* **Task**
Of the material below, the lines to be retyped are those from the line containing "Task: Expand the Sort by dropdown" through the line containing "Open the Alerts panel in the right sidebar", inclusive; reproduce them exactly.

--

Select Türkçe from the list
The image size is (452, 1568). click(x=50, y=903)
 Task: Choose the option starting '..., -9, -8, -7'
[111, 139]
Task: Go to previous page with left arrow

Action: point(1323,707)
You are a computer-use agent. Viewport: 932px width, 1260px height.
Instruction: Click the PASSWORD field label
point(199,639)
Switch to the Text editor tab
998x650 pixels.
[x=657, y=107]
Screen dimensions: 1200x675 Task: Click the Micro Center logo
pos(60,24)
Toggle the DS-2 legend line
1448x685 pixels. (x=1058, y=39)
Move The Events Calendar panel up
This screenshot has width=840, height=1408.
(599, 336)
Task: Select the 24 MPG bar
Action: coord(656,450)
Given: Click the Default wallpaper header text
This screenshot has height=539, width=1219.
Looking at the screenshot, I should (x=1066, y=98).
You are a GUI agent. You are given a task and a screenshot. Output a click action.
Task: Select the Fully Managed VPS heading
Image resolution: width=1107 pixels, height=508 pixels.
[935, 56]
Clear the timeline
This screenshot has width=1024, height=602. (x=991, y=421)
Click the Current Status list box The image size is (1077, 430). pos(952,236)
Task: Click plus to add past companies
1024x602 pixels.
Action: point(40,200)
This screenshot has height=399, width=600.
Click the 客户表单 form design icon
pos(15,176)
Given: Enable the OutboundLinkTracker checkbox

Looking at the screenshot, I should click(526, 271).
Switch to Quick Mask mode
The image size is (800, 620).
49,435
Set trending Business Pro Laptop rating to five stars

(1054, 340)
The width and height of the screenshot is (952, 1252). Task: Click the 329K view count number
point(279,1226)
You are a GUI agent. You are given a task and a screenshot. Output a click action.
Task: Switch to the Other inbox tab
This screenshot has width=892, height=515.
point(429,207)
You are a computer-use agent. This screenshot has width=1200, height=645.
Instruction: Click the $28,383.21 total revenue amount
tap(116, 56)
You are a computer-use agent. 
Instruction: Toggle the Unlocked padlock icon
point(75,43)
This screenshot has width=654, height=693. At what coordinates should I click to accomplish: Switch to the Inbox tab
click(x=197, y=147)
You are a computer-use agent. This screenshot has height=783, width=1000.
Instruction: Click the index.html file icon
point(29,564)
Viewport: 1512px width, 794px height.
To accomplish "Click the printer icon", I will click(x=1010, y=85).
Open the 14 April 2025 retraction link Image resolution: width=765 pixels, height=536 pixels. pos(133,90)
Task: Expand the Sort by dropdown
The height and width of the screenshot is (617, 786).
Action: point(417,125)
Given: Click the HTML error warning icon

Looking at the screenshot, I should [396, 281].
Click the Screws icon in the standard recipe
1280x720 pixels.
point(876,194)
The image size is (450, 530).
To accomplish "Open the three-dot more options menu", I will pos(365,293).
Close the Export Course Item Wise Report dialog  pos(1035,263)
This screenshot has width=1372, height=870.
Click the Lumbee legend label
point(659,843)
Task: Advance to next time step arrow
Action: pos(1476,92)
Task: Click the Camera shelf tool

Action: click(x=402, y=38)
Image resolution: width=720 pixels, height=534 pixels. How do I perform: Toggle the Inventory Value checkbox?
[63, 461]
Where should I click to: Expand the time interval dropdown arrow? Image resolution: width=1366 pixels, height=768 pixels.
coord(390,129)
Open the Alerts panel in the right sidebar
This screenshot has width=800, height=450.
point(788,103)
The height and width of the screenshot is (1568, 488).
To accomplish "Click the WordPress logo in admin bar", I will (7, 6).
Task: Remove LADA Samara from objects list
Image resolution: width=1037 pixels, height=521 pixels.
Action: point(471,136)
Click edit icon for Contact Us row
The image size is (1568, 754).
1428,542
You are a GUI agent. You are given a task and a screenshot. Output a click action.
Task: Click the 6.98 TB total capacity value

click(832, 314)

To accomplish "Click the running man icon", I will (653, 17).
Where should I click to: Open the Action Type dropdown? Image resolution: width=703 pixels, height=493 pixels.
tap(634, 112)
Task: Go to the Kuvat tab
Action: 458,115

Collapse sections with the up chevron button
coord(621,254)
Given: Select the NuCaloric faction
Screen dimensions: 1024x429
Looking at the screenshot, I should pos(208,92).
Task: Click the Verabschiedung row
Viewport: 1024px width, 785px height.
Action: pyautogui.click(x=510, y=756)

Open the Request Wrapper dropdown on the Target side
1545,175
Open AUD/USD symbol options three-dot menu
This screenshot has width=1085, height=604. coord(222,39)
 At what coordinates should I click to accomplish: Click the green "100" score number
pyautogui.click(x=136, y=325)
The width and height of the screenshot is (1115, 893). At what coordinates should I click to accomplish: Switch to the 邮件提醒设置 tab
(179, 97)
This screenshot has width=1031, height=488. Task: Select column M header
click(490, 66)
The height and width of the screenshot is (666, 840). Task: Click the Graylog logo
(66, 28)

--

* **Your solution**
Task: Expand the Sort by dropdown
The height and width of the screenshot is (617, 786).
Action: point(417,125)
Given: Click the HTML error warning icon

Looking at the screenshot, I should [396, 281].
Click the Screws icon in the standard recipe
1280x720 pixels.
point(876,194)
The image size is (450, 530).
To accomplish "Open the three-dot more options menu", I will pos(365,293).
Close the Export Course Item Wise Report dialog  pos(1035,263)
This screenshot has width=1372, height=870.
Click the Lumbee legend label
point(659,843)
Task: Advance to next time step arrow
Action: pos(1476,92)
Task: Click the Camera shelf tool

Action: click(x=402, y=38)
Image resolution: width=720 pixels, height=534 pixels. How do I perform: Toggle the Inventory Value checkbox?
[63, 461]
Where should I click to: Expand the time interval dropdown arrow? Image resolution: width=1366 pixels, height=768 pixels.
coord(390,129)
Open the Alerts panel in the right sidebar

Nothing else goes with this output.